• What is asked:
Rewrite every line of the listing with "arrow" changed to "icon", leaving everything else as it is, and omit the pictures from your answer.

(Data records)
──────────────────────────────
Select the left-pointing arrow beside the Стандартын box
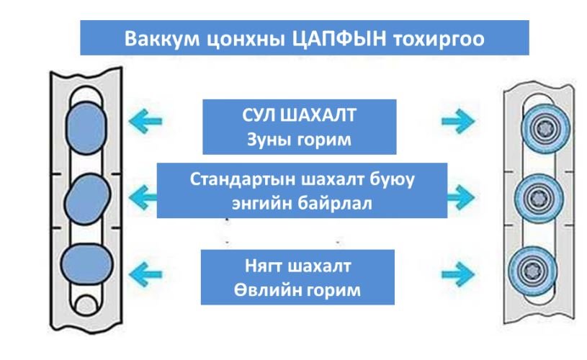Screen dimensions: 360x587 click(144, 194)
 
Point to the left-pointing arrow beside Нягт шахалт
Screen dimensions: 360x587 click(144, 271)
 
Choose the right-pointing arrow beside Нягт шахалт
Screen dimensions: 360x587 click(459, 272)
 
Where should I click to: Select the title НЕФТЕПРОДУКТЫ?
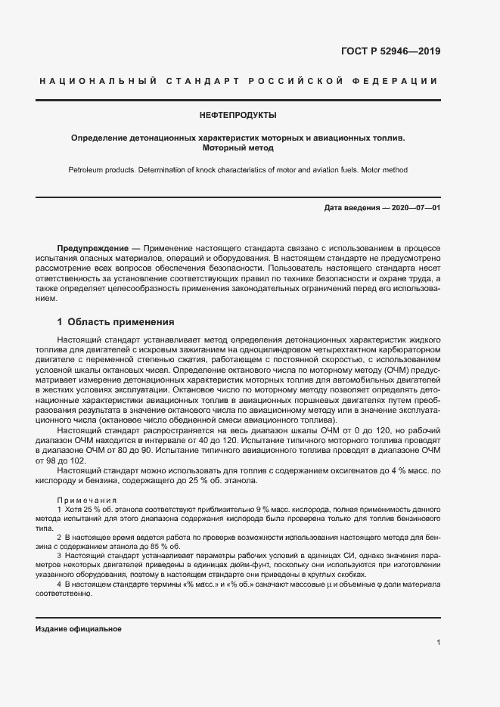coord(238,116)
──────────────────────────────
• Complete output:
Select the left-pointing icon beside the Стандартын box
Screen dimensions: 360x587 click(144, 194)
 
Point to the left-pointing icon beside Нягт шахалт
Screen dimensions: 360x587 click(144, 271)
 
Choose the right-pointing icon beside Нягт шахалт
Screen dimensions: 360x587 click(459, 272)
 
Where should I click to: Select the title НЕФТЕПРОДУКТЫ?
coord(238,116)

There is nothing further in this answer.